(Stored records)
○ ○ ○ ○ ○

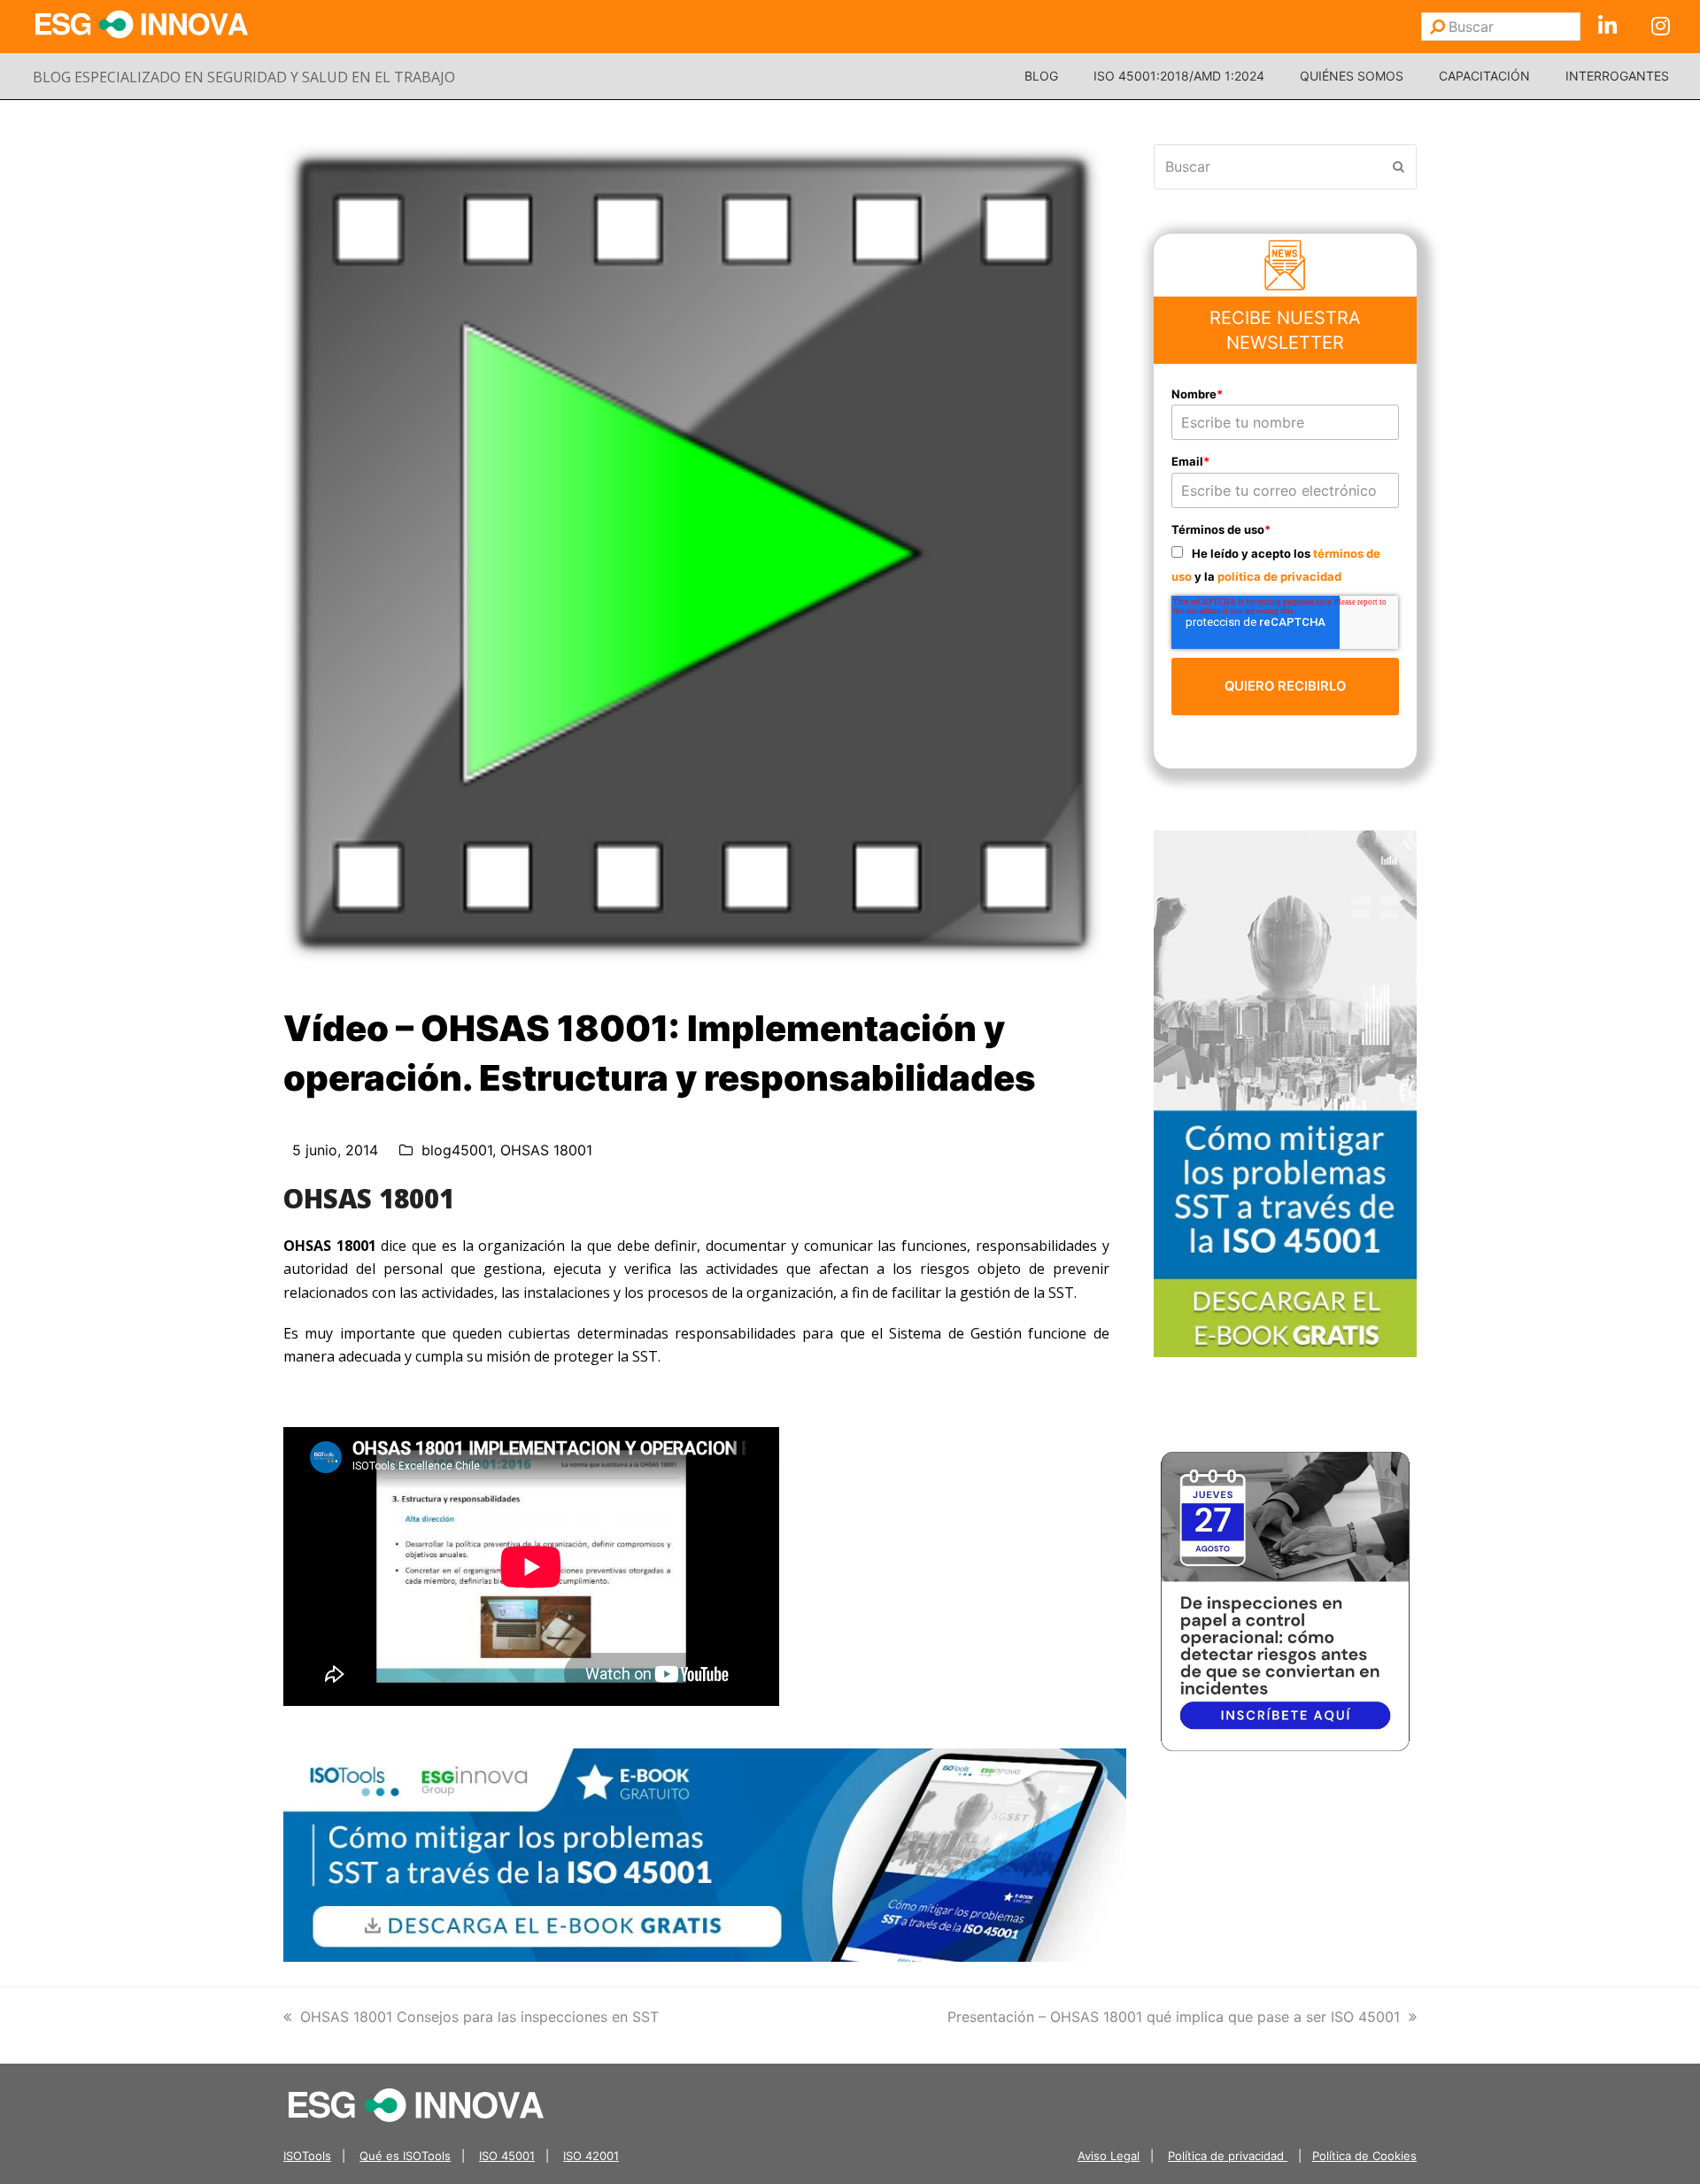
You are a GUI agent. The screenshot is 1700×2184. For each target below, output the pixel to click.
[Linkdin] (1607, 26)
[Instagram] (1660, 26)
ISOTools (307, 2156)
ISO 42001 (591, 2156)
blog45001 (456, 1150)
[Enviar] (1437, 26)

○ ○ ○ ○ ○

Reproduce every record word for word. The copy must contain no pictures.

Answer box:
You are a GUI agent. The screenshot is 1700×2184. For each target below, output the pixel to click.
[Linkdin] (1607, 26)
[Instagram] (1660, 26)
ISOTools (307, 2156)
ISO 42001 (591, 2156)
blog45001 (456, 1150)
[Enviar] (1437, 26)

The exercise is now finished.